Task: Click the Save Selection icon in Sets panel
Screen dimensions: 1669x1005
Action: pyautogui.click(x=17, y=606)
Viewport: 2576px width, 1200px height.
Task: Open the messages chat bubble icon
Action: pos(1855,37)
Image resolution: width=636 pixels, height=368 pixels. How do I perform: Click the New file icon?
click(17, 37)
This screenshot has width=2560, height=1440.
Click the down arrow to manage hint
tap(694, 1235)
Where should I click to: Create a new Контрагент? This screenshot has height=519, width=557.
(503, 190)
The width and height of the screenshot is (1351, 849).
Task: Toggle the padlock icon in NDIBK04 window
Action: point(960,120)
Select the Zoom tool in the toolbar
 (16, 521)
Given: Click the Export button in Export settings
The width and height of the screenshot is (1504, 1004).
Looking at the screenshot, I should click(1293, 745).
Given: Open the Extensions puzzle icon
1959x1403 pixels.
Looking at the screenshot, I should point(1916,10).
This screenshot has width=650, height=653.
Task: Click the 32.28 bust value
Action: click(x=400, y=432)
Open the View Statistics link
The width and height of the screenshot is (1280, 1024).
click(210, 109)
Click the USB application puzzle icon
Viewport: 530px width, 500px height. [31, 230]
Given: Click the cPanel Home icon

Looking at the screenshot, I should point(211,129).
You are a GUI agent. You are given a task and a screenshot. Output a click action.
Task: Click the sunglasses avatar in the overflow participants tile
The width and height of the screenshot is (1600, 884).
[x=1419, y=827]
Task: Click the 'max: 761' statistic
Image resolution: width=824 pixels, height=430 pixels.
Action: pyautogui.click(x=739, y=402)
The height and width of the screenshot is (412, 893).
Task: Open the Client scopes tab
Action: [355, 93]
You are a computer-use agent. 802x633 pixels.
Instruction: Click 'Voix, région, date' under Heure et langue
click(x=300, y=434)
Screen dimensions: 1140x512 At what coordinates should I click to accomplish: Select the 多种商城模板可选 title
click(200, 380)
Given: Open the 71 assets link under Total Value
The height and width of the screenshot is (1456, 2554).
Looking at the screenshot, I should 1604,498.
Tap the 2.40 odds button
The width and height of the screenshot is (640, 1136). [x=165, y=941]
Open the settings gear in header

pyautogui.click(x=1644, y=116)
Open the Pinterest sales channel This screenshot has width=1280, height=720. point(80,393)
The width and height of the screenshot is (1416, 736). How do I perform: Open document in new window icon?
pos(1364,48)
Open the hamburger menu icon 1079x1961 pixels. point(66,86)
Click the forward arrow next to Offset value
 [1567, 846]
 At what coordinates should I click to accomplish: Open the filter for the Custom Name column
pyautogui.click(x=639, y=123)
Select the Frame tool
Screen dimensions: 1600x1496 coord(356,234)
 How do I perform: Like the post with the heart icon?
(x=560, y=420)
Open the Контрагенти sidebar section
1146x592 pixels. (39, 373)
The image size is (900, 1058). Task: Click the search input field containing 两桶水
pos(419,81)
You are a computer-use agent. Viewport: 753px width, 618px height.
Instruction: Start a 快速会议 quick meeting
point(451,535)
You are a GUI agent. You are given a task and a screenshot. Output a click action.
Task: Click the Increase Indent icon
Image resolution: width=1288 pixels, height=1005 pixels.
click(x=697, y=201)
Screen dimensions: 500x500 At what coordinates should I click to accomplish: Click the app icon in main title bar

....................

Could you extract every line of the entries above and reproduce each one verbatim?

Task: Click the Save Selection icon in Sets panel
Screen dimensions: 1669x1005
Action: pyautogui.click(x=17, y=606)
Viewport: 2576px width, 1200px height.
Task: Open the messages chat bubble icon
Action: pos(1855,37)
Image resolution: width=636 pixels, height=368 pixels. How do I perform: Click the New file icon?
click(17, 37)
This screenshot has width=2560, height=1440.
Click the down arrow to manage hint
tap(694, 1235)
Where should I click to: Create a new Контрагент? This screenshot has height=519, width=557.
(503, 190)
The width and height of the screenshot is (1351, 849).
Task: Toggle the padlock icon in NDIBK04 window
Action: point(960,120)
Select the Zoom tool in the toolbar
 (16, 521)
Given: Click the Export button in Export settings
The width and height of the screenshot is (1504, 1004).
Looking at the screenshot, I should click(1293, 745).
Given: Open the Extensions puzzle icon
1959x1403 pixels.
Looking at the screenshot, I should point(1916,10).
This screenshot has width=650, height=653.
Task: Click the 32.28 bust value
Action: click(x=400, y=432)
Open the View Statistics link
The width and height of the screenshot is (1280, 1024).
click(210, 109)
Click the USB application puzzle icon
Viewport: 530px width, 500px height. [31, 230]
Given: Click the cPanel Home icon

Looking at the screenshot, I should point(211,129).
You are a GUI agent. You are given a task and a screenshot. Output a click action.
Task: Click the sunglasses avatar in the overflow participants tile
The width and height of the screenshot is (1600, 884).
[x=1419, y=827]
Task: Click the 'max: 761' statistic
Image resolution: width=824 pixels, height=430 pixels.
Action: pyautogui.click(x=739, y=402)
The height and width of the screenshot is (412, 893).
Task: Open the Client scopes tab
Action: [355, 93]
You are a computer-use agent. 802x633 pixels.
Instruction: Click 'Voix, région, date' under Heure et langue
click(x=300, y=434)
Screen dimensions: 1140x512 At what coordinates should I click to accomplish: Select the 多种商城模板可选 title
click(200, 380)
Given: Open the 71 assets link under Total Value
The height and width of the screenshot is (1456, 2554).
Looking at the screenshot, I should 1604,498.
Tap the 2.40 odds button
The width and height of the screenshot is (640, 1136). [x=165, y=941]
Open the settings gear in header

pyautogui.click(x=1644, y=116)
Open the Pinterest sales channel This screenshot has width=1280, height=720. point(80,393)
The width and height of the screenshot is (1416, 736). How do I perform: Open document in new window icon?
pos(1364,48)
Open the hamburger menu icon 1079x1961 pixels. point(66,86)
Click the forward arrow next to Offset value
 [1567, 846]
 At what coordinates should I click to accomplish: Open the filter for the Custom Name column
pyautogui.click(x=639, y=123)
Select the Frame tool
Screen dimensions: 1600x1496 coord(356,234)
 How do I perform: Like the post with the heart icon?
(x=560, y=420)
Open the Контрагенти sidebar section
1146x592 pixels. (39, 373)
The image size is (900, 1058). Task: Click the search input field containing 两桶水
pos(419,81)
You are a computer-use agent. Viewport: 753px width, 618px height.
Instruction: Start a 快速会议 quick meeting
point(451,535)
You are a GUI agent. You are given a task and a screenshot. Output a click action.
Task: Click the Increase Indent icon
Image resolution: width=1288 pixels, height=1005 pixels.
click(x=697, y=201)
Screen dimensions: 500x500 At what coordinates should I click to accomplish: Click the app icon in main title bar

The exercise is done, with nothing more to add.